WHAT TO PRODUCE ▸
Whenever a line in the data holds the string "foreground", pull that line out.

EXCERPTED DATA ▸

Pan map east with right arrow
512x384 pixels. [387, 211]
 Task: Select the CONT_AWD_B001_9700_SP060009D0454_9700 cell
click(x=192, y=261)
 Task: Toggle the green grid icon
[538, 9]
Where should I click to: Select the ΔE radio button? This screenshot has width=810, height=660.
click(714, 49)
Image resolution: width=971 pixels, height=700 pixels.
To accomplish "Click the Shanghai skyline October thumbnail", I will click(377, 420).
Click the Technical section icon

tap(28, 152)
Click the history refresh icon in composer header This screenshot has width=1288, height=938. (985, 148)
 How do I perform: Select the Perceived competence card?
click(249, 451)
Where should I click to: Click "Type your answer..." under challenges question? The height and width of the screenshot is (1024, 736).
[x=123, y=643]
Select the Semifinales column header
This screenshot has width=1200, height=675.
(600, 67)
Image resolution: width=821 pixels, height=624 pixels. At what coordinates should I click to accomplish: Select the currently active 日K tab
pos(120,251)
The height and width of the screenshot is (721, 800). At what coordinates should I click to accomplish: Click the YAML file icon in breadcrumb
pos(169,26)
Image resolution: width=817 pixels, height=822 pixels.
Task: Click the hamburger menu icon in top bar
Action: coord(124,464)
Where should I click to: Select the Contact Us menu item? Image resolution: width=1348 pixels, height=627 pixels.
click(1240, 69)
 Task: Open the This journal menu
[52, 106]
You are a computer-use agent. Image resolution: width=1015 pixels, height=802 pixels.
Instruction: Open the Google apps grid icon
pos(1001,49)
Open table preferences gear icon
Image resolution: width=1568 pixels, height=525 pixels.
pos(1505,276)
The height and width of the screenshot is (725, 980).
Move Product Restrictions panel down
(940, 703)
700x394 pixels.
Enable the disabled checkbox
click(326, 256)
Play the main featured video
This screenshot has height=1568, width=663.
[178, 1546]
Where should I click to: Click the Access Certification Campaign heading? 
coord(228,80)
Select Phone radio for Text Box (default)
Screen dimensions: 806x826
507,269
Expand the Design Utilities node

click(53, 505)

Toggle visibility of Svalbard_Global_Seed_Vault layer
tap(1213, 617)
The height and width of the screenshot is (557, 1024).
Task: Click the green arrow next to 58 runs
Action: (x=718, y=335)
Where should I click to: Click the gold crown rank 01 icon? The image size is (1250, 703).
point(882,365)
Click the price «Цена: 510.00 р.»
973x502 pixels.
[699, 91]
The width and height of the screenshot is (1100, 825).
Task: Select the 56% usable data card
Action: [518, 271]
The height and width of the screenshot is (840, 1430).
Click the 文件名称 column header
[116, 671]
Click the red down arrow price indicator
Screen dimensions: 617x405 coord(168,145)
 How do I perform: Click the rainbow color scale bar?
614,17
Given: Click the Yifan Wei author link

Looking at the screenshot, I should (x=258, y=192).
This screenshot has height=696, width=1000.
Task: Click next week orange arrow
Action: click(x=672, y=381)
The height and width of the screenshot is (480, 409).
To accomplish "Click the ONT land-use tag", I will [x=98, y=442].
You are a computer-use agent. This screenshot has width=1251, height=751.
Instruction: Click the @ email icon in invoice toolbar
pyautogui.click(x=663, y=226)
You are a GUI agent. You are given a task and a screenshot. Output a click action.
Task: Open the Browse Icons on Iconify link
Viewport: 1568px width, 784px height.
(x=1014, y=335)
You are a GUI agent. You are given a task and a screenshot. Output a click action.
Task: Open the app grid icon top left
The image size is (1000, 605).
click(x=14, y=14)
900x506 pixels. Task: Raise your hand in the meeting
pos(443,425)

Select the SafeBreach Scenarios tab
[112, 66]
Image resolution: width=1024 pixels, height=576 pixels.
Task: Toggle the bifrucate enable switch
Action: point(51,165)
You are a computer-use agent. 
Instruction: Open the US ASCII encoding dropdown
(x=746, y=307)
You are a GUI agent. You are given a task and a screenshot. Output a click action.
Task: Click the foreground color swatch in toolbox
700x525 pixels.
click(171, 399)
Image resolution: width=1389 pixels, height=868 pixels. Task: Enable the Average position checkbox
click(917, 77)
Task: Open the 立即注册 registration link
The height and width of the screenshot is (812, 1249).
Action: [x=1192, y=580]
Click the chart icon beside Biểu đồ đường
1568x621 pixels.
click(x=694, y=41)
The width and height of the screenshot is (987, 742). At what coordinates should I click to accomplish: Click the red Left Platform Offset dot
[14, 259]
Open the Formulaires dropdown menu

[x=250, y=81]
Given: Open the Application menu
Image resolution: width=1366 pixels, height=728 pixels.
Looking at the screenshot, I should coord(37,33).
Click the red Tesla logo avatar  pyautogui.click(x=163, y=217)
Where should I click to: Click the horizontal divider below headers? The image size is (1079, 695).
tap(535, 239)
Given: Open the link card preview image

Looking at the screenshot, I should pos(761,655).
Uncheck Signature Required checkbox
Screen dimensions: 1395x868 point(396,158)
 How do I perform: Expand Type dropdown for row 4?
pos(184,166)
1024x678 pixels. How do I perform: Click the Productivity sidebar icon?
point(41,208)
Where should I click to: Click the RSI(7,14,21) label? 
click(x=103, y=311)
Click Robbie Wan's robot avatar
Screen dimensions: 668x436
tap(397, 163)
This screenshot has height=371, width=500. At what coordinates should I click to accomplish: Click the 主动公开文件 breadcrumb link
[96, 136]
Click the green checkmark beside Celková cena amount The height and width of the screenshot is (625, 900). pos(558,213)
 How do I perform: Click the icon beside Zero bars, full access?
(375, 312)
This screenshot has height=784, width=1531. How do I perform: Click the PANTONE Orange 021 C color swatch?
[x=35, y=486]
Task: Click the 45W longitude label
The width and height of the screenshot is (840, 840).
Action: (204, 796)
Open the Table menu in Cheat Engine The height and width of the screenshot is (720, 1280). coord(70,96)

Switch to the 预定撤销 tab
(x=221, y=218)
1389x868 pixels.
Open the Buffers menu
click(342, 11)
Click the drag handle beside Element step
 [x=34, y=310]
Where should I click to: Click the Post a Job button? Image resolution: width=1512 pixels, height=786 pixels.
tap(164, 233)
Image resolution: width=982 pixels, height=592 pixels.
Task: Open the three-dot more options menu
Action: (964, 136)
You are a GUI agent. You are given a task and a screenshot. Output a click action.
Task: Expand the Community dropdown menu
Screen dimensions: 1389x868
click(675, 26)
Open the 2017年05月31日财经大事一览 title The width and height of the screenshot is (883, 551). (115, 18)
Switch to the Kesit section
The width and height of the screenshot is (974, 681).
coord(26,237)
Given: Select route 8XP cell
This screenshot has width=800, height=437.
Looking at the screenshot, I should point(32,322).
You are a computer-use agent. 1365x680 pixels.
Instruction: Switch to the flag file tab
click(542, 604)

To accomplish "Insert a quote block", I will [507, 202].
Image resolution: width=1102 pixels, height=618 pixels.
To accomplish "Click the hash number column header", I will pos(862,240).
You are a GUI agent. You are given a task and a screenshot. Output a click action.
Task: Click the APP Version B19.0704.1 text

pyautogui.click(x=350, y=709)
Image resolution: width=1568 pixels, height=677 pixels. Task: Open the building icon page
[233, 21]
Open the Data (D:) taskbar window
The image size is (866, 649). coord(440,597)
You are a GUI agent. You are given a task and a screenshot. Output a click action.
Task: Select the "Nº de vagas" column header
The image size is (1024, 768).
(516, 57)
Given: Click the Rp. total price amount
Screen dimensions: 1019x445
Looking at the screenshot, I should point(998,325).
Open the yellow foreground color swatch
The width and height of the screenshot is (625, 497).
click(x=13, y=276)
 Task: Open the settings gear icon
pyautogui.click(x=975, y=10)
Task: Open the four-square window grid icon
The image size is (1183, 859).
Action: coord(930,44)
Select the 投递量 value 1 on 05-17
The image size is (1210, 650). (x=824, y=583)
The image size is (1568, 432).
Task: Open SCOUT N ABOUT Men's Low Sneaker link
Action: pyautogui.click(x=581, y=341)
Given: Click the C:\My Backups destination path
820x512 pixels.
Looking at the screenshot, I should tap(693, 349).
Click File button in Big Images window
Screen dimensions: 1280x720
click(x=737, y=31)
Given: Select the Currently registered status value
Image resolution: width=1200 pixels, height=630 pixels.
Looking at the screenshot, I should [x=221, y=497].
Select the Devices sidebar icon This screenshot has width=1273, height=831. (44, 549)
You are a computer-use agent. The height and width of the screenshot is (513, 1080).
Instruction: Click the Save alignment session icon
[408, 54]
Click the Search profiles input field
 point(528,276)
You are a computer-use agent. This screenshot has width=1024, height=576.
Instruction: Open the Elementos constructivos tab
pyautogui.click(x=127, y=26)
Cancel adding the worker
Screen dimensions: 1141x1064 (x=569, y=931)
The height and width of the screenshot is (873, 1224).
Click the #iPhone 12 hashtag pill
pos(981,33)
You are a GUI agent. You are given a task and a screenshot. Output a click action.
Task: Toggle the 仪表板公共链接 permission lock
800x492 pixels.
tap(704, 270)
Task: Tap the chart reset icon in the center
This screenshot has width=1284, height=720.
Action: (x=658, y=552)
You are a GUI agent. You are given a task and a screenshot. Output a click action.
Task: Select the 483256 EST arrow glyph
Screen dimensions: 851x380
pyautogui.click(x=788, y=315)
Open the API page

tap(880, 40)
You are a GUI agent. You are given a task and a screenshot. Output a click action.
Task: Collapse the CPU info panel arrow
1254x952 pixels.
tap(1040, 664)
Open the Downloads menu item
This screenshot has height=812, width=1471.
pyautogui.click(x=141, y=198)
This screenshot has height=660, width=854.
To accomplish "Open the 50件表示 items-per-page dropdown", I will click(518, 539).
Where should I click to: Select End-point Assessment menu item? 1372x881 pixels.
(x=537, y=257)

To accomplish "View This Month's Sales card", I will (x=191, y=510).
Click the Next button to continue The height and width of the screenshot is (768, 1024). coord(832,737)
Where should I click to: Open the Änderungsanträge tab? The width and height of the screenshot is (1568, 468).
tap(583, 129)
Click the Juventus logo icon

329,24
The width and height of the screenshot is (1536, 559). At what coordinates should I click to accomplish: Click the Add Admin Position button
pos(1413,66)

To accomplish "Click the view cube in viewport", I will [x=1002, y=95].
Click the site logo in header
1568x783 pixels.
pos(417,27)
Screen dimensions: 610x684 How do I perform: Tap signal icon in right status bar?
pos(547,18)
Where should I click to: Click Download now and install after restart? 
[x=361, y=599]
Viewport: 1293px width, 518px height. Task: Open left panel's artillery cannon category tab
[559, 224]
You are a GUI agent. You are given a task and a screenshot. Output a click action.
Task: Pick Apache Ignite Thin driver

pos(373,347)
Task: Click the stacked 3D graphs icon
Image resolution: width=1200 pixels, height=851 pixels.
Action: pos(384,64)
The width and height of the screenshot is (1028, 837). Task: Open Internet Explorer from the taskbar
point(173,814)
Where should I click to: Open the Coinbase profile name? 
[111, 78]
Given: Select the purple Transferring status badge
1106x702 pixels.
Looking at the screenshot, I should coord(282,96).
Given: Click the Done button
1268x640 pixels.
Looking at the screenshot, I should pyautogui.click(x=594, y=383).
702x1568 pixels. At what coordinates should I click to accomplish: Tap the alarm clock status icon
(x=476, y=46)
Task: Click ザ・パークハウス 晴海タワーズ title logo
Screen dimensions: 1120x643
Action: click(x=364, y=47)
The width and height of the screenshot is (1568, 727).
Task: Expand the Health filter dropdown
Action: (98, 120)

SOLUTION TO THIS EXERCISE ▸
Task: Click the foreground color swatch in toolbox
Open the yellow foreground color swatch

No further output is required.